Live Updates: Rep. Liz Cheney defeated in Wyoming Republican primary, says “now the real work begins”

FAN Editor

CBS News projects Rep. Liz Cheney, one of former President Donald Trump’s fiercest critics, has lost the Wyoming Republican primary to Harriet Hageman, who was backed by Trump. 

In a concession speech Tuesday night, Cheney said she believed she could have won the primary but it required her to “go along with President Trump’s lie about the 2020 election… That was a path I could not and would not take.” 

“No House seat, no office in this land is more important than the principles that we are all sworn to protect. And I well understood the potential political consequences of abiding by my duty,” Cheney said, before adding that she called Hageman to concede. 

“Now the real work begins,” Cheney said.

“We must be very clear-eyed about the threat we face and about what is required to defeat it.
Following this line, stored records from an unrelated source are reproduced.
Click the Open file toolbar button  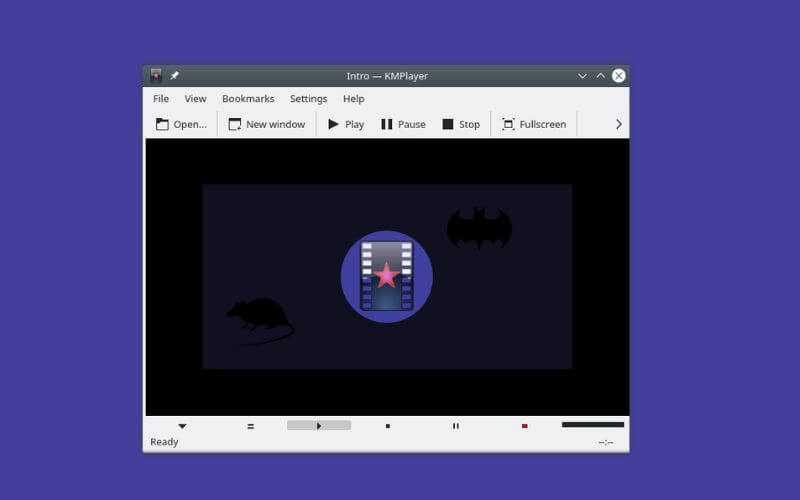pyautogui.click(x=181, y=124)
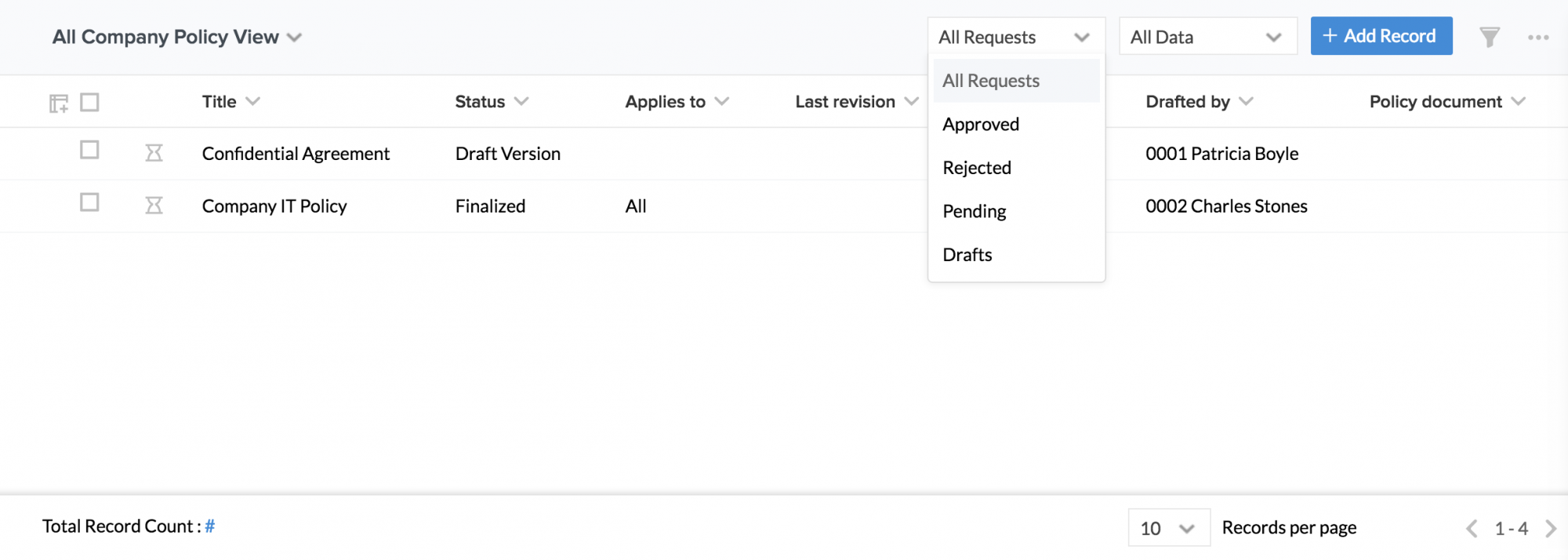Screen dimensions: 1568x560
Task: Click the column layout icon beside header checkbox
Action: tap(59, 103)
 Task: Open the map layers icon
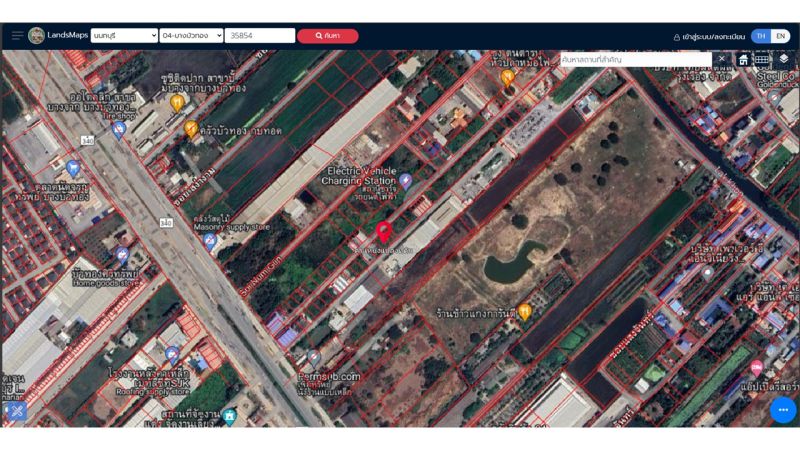(x=784, y=60)
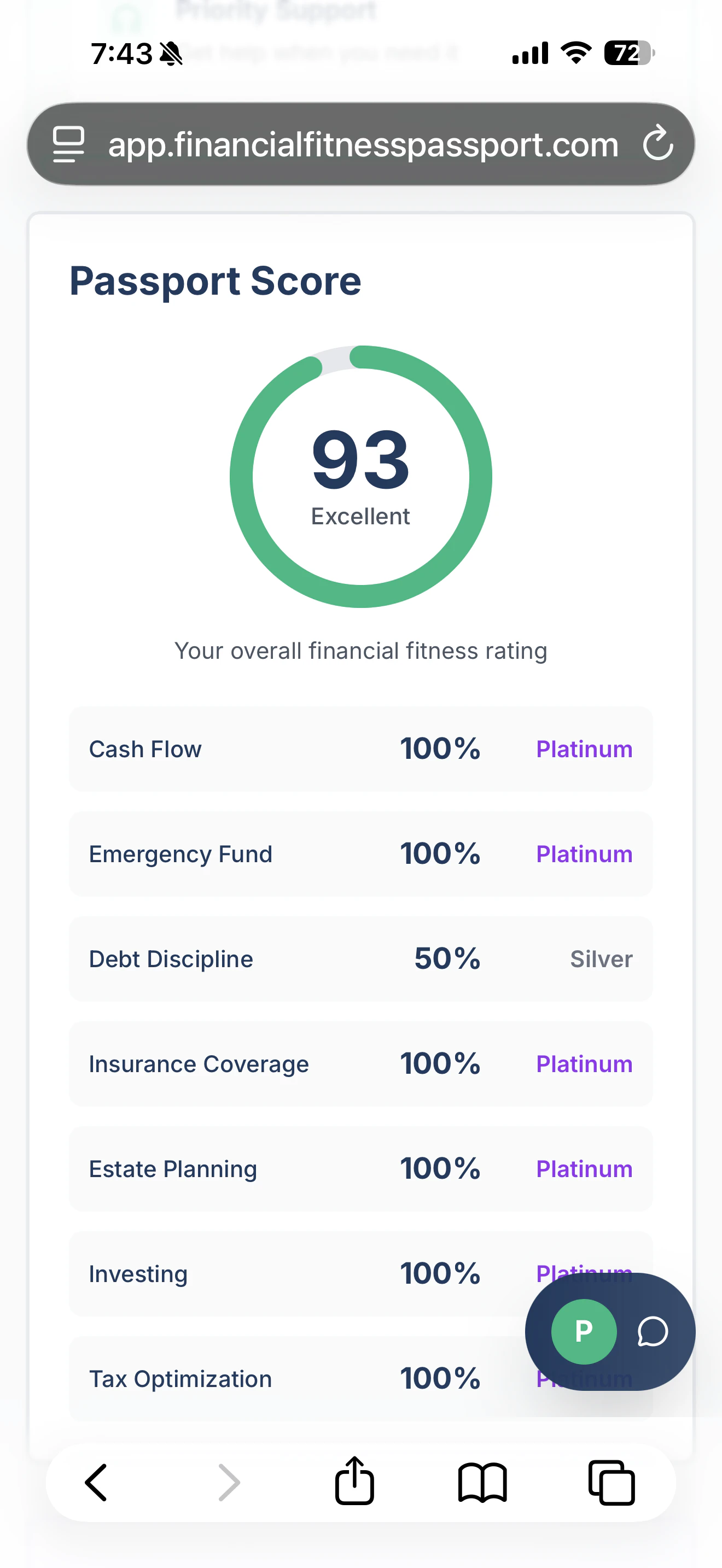
Task: Tap the Silver badge for Debt Discipline
Action: pos(601,959)
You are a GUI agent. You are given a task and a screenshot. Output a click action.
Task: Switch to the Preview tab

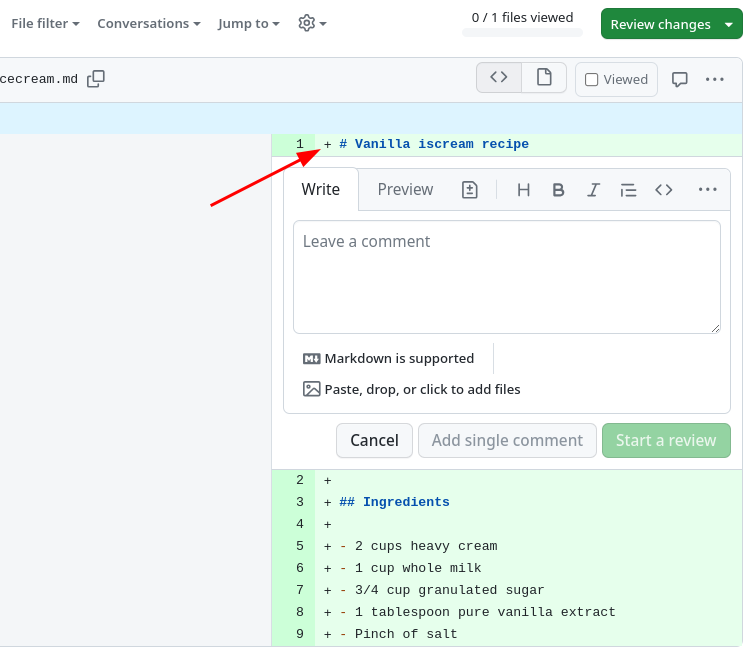tap(405, 190)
I have said since Jan. 6, that I will do whatever it takes to ensure Donald Trump is never again anywhere near the Oval Office, and I mean it,” she said.

Election 2022
Rep. Liz Cheney, R-Wyo., speaks Tuesday, Aug. 16, 2022, at a primary Election Day gathering in Jackson, Wyo. Cheney lost to challenger Harriet Hageman in the primary. Jae C. Hong / AP

She had told CBS News’ Robert Costa on Tuesday before  the polls closed that this primary is “certainly the beginning of a battle that is going to continue to go on.” 
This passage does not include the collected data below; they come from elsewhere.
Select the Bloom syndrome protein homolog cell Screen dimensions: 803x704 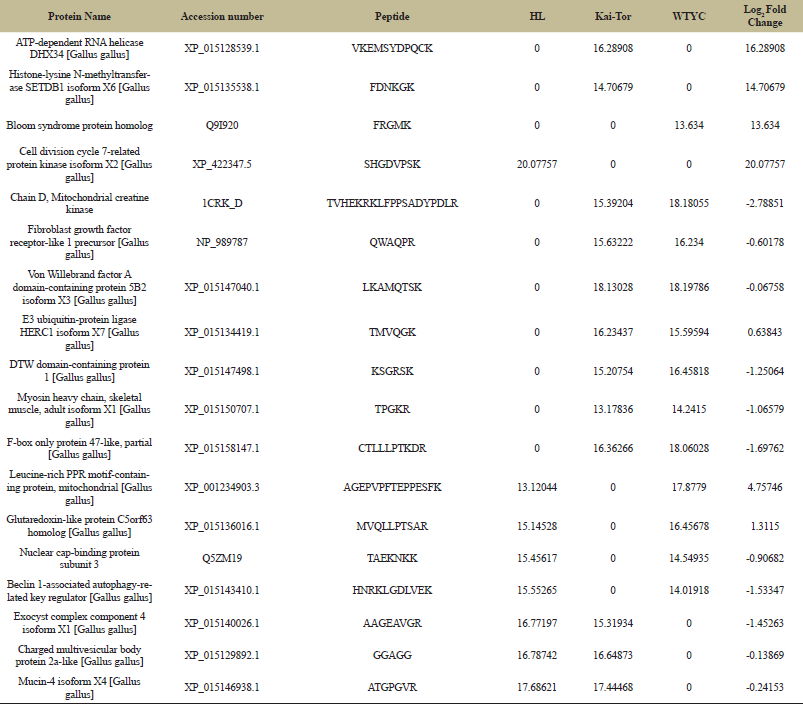pos(80,125)
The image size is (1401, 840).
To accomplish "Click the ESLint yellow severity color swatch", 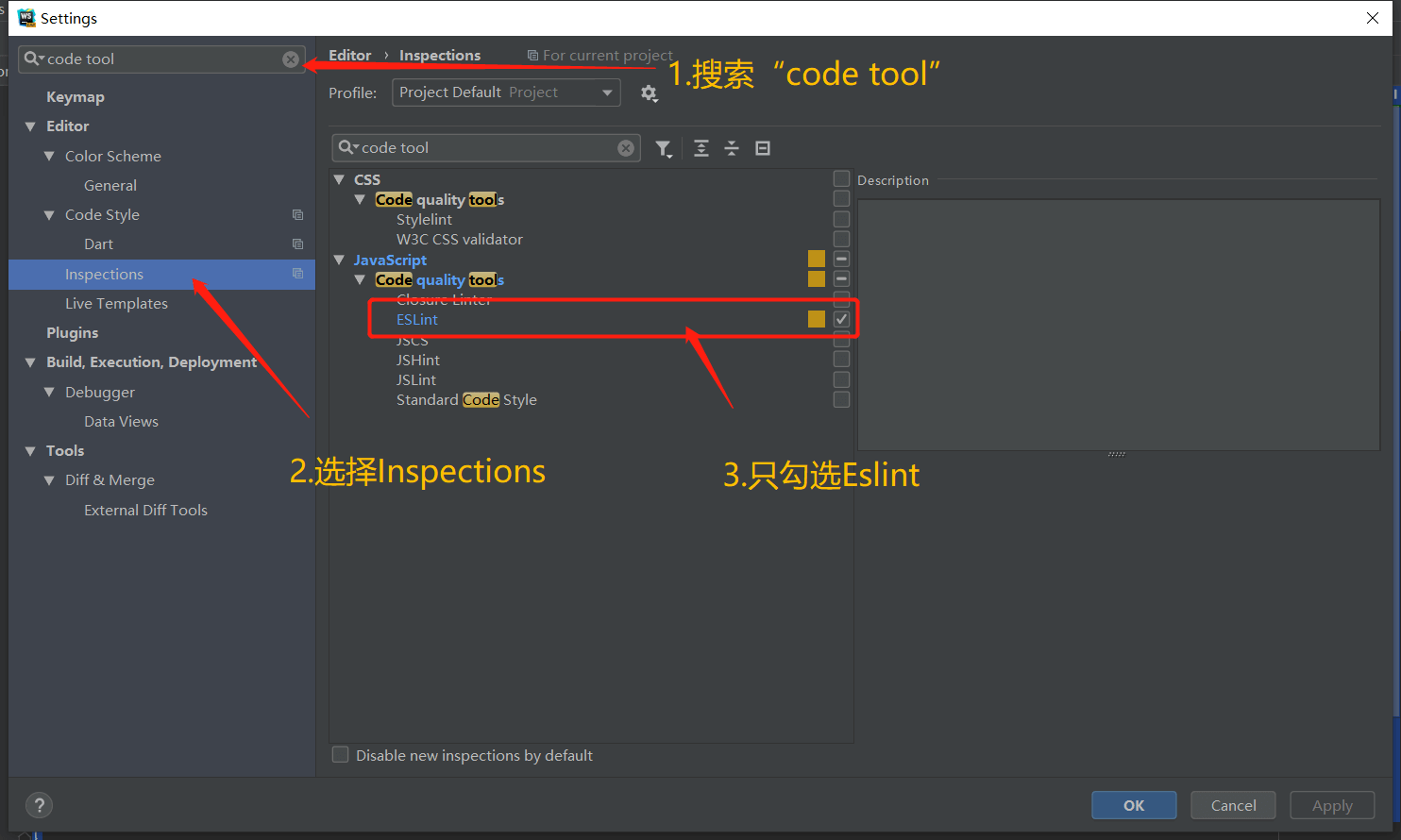I will point(817,319).
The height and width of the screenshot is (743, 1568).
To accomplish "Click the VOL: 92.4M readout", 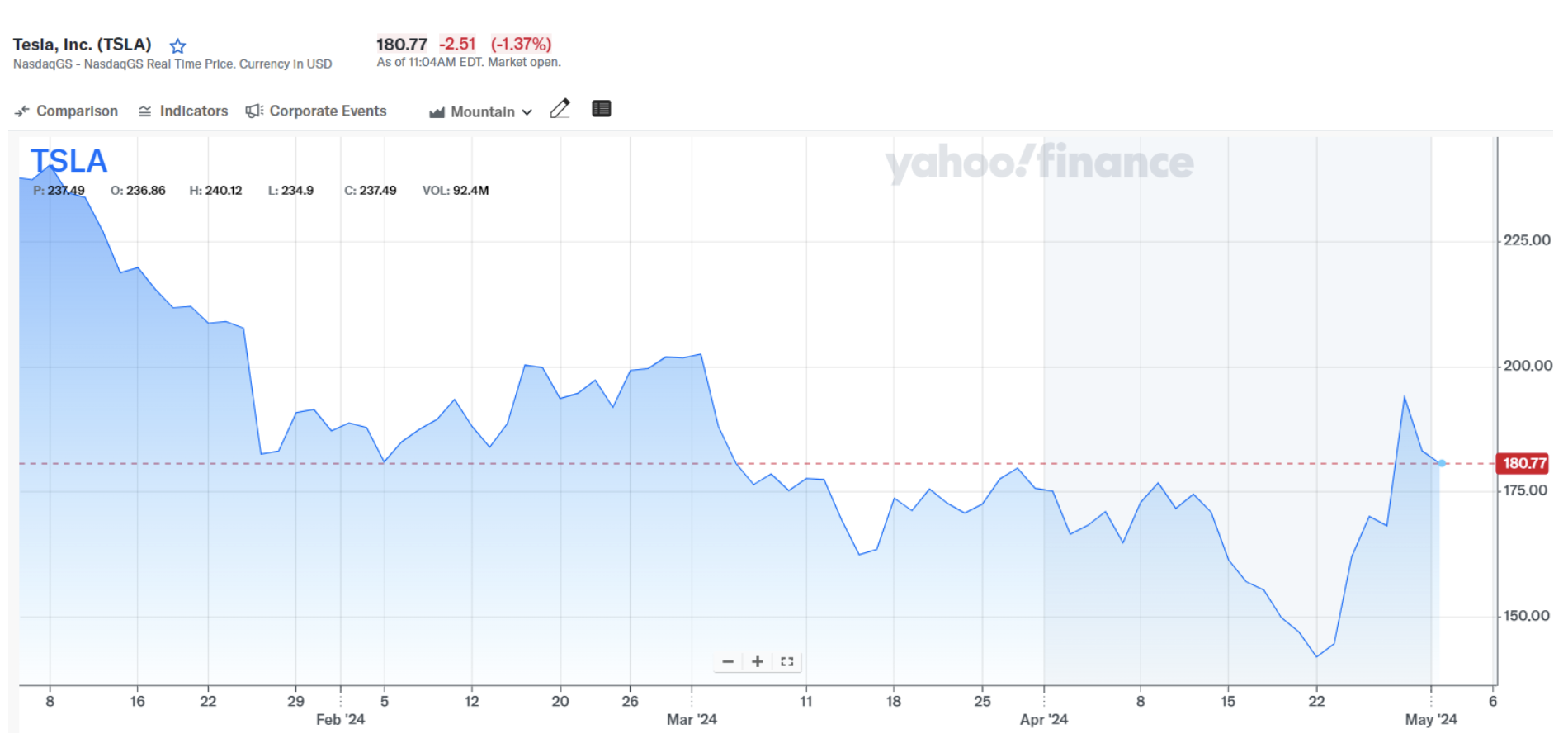I will pos(456,191).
Cheney added that she has no regrets about the campaign she’s run. “I feel very proud about all the work I’ve done together with the people of Wyoming over the last six years and really understand and recognize there’s nothing more important than the defense of our Constitution.” 

She looked beyond her congressional race to the battle she has been waging to hold Trump accountable for his efforts to overturn the 2020 election. “As a country, we’re facing a moment where our democracy really is under attack and under threat,” Cheney said. 

Cheney added that she has no regrets about the campaign she’s run. “I feel very proud about all the work I’ve done together with the people of Wyoming over the last six years and really understand and recognize there’s nothing more important than the defense of our Constitution.” 

After Hageman was projected the winner, Trump congratulated her on Truth Social, calling her win “very decisive.”

Cheney is the last of the 10 Republicans who voted to impeach Trump to face a primary challenge. Of those 10, only two have prevailed and will go on to the general election in November. Four have decided to retire or not run for reelection and three others have either lost to primary challengers or conceded. 

But Cheney, who once was the No. 3 Republican in House leadership and whose father is former Vice President Dick Cheney, has been one of Trump’s most outspoken foes in the House. She is the vice chair of the House committee investigating the Jan. 6, 2021, attack on the U.S. Capitol and one of only two Republicans on the committee. 

The Wyoming Republican party has both censured and disavowed her, a largely symbolic move. Nationally while House GOP leadership usually backs incumbents, House Minority Leader Kevin McCarthy has followed Trump’s lead and backed Hageman.

Hageman was once a Trump critic and backed Sen. Ted Cruz in the 2016 election. But now she’s embraced his support and his baseless claims that the 2020 election was stolen, allegations that have never been supported and that the House Jan. 6 committee has gone to great lengths to debunk. 

Cheney, whose national profile has risen during her crusade against the former president, has not shut the door on a presidential run in 2024. While some anti-Trump Republicans have acknowledged there is an open lane for a Republican like Cheney in 2024, she only polled at 2% in a recent Morning Consult poll on the 2024 primary.

Another Trump foe, Sen. Lisa Murkowski of Alaska, one of the seven Senate Republicans who voted to impeach Trump, is on the ballot on Tuesday. But Murkowski has at least two factors in her favor: Alaska has an open primary system in which the top four vote-getters advance to the general election in November, and the state instituted ranked-choice voting for general elections in  2020.

Murkowski, who is also from a powerful political dynasty, has come back from the political graveyard before. First appointed to her seat in 2002 and then elected in 2004, Murkowski lost a primary challenge in 2010 but then became the first U.S. senator in over 50 years to win as a write-in candidate. She easily won reelection in 2016 although she has since become a Trump foe, including voting against Supreme Court justice Brett Kavanaugh in 2018.

The race for Alaska’s at-large congressional seat features controversial former vice presidential candidate and Gov. Sarah Palin on the ballot. Palin was the top vote-getter in the 48-person June primary for the seat, which has been open since longtime Rep. Don Young died in March.

But a Alaska Survey Research poll in July simulated the rounds of ranked-choice voting and estimated that Palin would be eliminated in the first round of reallocation in the general election

The top vote getter in Tuesday’s race will serve out the remainder of Young’s term, which ends in January. All three candidates on the ballot Tuesday are on the ballot for the general election in November.